If you’ve been involved in an accident, it’s understandable if you are confused and overwhelmed in the aftermath. You may have physical injuries and emotional trauma swirling in your head. At the same time, insurance adjusters are approaching you demanding to know what happened. You want to be helpful and forthcoming, but should you? The answer is no.
Two insurance companies may contact you — your own insurer and the insurer of the other vehicle involved in the accident. Let’s take the case of the other driver’s insurance company first. You are under no obligation to give them a recorded statement, and you should never do it. The insurance adjuster will put a lot of pressure on you to give a statement that indicates your fault or give them a reason to pay as little as possible on the claim. They are skilled at this and employ many tricks to achieve their goals. For instance, they may ask you questions designed to show that your injuries aren’t as serious as you claim or to show that you made your injuries worse by failing to seek proper medical treatment.

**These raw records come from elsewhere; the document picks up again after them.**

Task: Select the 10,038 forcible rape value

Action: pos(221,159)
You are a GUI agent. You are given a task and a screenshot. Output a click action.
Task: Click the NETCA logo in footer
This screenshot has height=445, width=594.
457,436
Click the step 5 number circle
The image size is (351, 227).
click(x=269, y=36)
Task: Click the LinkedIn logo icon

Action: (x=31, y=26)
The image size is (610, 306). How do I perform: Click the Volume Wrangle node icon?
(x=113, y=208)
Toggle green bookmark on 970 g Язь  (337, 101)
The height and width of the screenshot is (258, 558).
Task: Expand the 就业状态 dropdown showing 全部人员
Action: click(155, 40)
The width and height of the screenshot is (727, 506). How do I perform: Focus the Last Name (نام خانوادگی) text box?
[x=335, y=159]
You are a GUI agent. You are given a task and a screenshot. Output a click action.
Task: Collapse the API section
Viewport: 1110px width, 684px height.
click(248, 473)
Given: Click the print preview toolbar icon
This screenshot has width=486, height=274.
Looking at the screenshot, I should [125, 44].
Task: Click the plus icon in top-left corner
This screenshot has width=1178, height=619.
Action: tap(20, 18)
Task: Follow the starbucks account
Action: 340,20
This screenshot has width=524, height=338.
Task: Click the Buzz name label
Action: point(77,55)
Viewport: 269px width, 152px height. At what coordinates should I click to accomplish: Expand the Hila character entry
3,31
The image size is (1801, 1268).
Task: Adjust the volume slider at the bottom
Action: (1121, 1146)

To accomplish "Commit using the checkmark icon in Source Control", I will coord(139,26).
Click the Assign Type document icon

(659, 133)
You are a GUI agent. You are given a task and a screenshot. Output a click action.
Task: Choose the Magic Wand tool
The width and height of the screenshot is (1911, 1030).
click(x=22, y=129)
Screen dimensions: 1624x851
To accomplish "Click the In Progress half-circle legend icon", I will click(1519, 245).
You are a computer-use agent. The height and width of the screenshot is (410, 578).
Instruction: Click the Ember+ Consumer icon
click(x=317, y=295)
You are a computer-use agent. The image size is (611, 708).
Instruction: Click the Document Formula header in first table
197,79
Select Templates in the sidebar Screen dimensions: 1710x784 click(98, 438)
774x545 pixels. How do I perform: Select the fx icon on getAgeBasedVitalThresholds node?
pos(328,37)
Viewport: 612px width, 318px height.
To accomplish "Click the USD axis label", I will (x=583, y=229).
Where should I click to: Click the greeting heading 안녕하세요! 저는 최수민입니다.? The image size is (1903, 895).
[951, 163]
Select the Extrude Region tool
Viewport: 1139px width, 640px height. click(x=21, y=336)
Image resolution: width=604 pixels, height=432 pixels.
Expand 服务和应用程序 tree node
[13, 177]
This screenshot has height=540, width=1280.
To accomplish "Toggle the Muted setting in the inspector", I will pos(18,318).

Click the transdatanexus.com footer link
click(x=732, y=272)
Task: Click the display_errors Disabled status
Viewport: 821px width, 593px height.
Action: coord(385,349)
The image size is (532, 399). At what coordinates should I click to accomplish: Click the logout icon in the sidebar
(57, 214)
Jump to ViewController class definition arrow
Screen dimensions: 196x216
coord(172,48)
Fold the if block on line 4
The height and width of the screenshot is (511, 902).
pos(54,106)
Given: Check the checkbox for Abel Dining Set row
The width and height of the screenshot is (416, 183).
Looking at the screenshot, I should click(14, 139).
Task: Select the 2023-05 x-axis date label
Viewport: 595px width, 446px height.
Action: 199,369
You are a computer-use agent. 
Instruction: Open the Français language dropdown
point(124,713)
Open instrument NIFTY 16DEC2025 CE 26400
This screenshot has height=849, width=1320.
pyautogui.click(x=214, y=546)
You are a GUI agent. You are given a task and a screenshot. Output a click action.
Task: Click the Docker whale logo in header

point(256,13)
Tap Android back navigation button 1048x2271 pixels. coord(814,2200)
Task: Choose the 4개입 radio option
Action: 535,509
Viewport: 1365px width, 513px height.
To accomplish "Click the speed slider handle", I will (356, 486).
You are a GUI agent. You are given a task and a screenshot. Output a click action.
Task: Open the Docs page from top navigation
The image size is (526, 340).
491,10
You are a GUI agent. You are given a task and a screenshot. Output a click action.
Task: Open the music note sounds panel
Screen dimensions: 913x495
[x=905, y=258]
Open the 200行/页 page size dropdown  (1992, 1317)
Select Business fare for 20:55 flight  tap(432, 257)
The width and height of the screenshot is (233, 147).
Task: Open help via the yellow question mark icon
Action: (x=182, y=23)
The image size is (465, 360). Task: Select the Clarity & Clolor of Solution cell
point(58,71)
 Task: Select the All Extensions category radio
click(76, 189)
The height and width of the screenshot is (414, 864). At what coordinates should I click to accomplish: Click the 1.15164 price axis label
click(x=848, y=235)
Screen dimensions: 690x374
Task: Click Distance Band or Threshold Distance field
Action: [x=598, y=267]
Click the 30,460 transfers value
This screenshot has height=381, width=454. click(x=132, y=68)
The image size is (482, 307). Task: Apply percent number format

When the insurance adjuster from your own insurance company is seeking your recorded statement, a few different rules apply. Most insurance policies contain a “Duty to Cooperate” clause and the failure to cooperate can be grounds to deny coverage. Thus, if it is your own insurance company asking for a recorded statement, you should still try to avoid giving the statement, but you may have to give it. You do have the right to consult with your attorney before giving the statement (and you should) and you also have the right to have your attorney present during the statement.
Although you want to be helpful and forthcoming after an accident, it’s important to remember that the main purpose of any recorded statement you give will be to use it to contradict something you testify to at trial. It’s called impeachment and remember this: any statement you give will only be used against you.